» THE PROBLEM
In full and without change, retype the records.

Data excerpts
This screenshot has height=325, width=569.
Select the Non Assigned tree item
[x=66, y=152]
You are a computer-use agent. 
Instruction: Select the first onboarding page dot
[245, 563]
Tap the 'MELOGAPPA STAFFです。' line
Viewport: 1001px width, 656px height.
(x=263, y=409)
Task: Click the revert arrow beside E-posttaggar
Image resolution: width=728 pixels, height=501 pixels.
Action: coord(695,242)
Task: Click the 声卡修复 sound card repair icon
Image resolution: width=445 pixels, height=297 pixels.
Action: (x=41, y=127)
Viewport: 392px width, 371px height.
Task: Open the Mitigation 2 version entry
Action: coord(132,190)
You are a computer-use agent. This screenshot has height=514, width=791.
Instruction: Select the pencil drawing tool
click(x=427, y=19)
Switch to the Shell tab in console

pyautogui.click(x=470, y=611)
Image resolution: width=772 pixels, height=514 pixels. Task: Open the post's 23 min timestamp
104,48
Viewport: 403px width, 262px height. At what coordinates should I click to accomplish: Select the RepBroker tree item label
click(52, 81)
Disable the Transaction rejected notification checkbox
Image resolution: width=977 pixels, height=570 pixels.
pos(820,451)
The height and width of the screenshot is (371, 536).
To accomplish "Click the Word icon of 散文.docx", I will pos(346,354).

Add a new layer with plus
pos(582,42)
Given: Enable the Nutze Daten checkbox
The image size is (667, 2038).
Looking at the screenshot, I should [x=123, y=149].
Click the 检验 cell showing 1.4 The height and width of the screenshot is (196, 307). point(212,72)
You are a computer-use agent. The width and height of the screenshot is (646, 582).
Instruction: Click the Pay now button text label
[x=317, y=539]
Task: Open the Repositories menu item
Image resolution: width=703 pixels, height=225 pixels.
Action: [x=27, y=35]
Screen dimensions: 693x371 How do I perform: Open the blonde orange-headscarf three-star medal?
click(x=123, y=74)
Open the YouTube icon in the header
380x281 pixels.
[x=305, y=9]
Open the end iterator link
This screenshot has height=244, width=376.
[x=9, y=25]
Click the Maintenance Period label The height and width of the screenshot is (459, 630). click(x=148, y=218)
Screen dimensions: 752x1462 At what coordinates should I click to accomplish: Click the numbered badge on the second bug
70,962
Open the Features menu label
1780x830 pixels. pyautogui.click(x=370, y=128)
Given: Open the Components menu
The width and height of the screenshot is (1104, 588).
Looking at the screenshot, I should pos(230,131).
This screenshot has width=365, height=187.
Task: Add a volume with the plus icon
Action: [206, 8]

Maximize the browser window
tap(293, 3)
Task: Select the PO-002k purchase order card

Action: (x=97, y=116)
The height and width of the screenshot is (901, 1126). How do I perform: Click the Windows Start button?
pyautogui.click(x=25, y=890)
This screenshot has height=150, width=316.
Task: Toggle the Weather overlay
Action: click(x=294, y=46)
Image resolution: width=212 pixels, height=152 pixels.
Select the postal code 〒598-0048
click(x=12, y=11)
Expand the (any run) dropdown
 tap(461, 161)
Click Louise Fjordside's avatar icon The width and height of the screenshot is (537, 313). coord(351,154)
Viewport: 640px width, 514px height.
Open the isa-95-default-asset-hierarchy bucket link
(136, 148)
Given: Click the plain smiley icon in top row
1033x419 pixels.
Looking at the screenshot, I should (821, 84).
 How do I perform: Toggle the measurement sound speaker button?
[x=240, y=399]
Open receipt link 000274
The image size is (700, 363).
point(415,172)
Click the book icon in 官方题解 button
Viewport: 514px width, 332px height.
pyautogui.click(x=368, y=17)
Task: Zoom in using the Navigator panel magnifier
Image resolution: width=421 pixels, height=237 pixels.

» ANSWER SECTION
This screenshot has height=325, width=569.
Select the Non Assigned tree item
[x=66, y=152]
You are a computer-use agent. 
Instruction: Select the first onboarding page dot
[245, 563]
Tap the 'MELOGAPPA STAFFです。' line
Viewport: 1001px width, 656px height.
(x=263, y=409)
Task: Click the revert arrow beside E-posttaggar
Image resolution: width=728 pixels, height=501 pixels.
Action: coord(695,242)
Task: Click the 声卡修复 sound card repair icon
Image resolution: width=445 pixels, height=297 pixels.
Action: (x=41, y=127)
Viewport: 392px width, 371px height.
Task: Open the Mitigation 2 version entry
Action: coord(132,190)
You are a computer-use agent. This screenshot has height=514, width=791.
Instruction: Select the pencil drawing tool
click(x=427, y=19)
Switch to the Shell tab in console

pyautogui.click(x=470, y=611)
Image resolution: width=772 pixels, height=514 pixels. Task: Open the post's 23 min timestamp
104,48
Viewport: 403px width, 262px height. At what coordinates should I click to accomplish: Select the RepBroker tree item label
click(52, 81)
Disable the Transaction rejected notification checkbox
Image resolution: width=977 pixels, height=570 pixels.
pos(820,451)
The height and width of the screenshot is (371, 536).
To accomplish "Click the Word icon of 散文.docx", I will pos(346,354).

Add a new layer with plus
pos(582,42)
Given: Enable the Nutze Daten checkbox
The image size is (667, 2038).
Looking at the screenshot, I should [x=123, y=149].
Click the 检验 cell showing 1.4 The height and width of the screenshot is (196, 307). point(212,72)
You are a computer-use agent. The width and height of the screenshot is (646, 582).
Instruction: Click the Pay now button text label
[x=317, y=539]
Task: Open the Repositories menu item
Image resolution: width=703 pixels, height=225 pixels.
Action: [x=27, y=35]
Screen dimensions: 693x371 How do I perform: Open the blonde orange-headscarf three-star medal?
click(x=123, y=74)
Open the YouTube icon in the header
380x281 pixels.
[x=305, y=9]
Open the end iterator link
This screenshot has height=244, width=376.
[x=9, y=25]
Click the Maintenance Period label The height and width of the screenshot is (459, 630). click(x=148, y=218)
Screen dimensions: 752x1462 At what coordinates should I click to accomplish: Click the numbered badge on the second bug
70,962
Open the Features menu label
1780x830 pixels. pyautogui.click(x=370, y=128)
Given: Open the Components menu
The width and height of the screenshot is (1104, 588).
Looking at the screenshot, I should pos(230,131).
This screenshot has width=365, height=187.
Task: Add a volume with the plus icon
Action: [206, 8]

Maximize the browser window
tap(293, 3)
Task: Select the PO-002k purchase order card

Action: (x=97, y=116)
The height and width of the screenshot is (901, 1126). How do I perform: Click the Windows Start button?
pyautogui.click(x=25, y=890)
This screenshot has height=150, width=316.
Task: Toggle the Weather overlay
Action: click(x=294, y=46)
Image resolution: width=212 pixels, height=152 pixels.
Select the postal code 〒598-0048
click(x=12, y=11)
Expand the (any run) dropdown
 tap(461, 161)
Click Louise Fjordside's avatar icon The width and height of the screenshot is (537, 313). coord(351,154)
Viewport: 640px width, 514px height.
Open the isa-95-default-asset-hierarchy bucket link
(136, 148)
Given: Click the plain smiley icon in top row
1033x419 pixels.
Looking at the screenshot, I should (821, 84).
 How do I perform: Toggle the measurement sound speaker button?
[x=240, y=399]
Open receipt link 000274
The image size is (700, 363).
point(415,172)
Click the book icon in 官方题解 button
Viewport: 514px width, 332px height.
pyautogui.click(x=368, y=17)
Task: Zoom in using the Navigator panel magnifier
Image resolution: width=421 pixels, height=237 pixels.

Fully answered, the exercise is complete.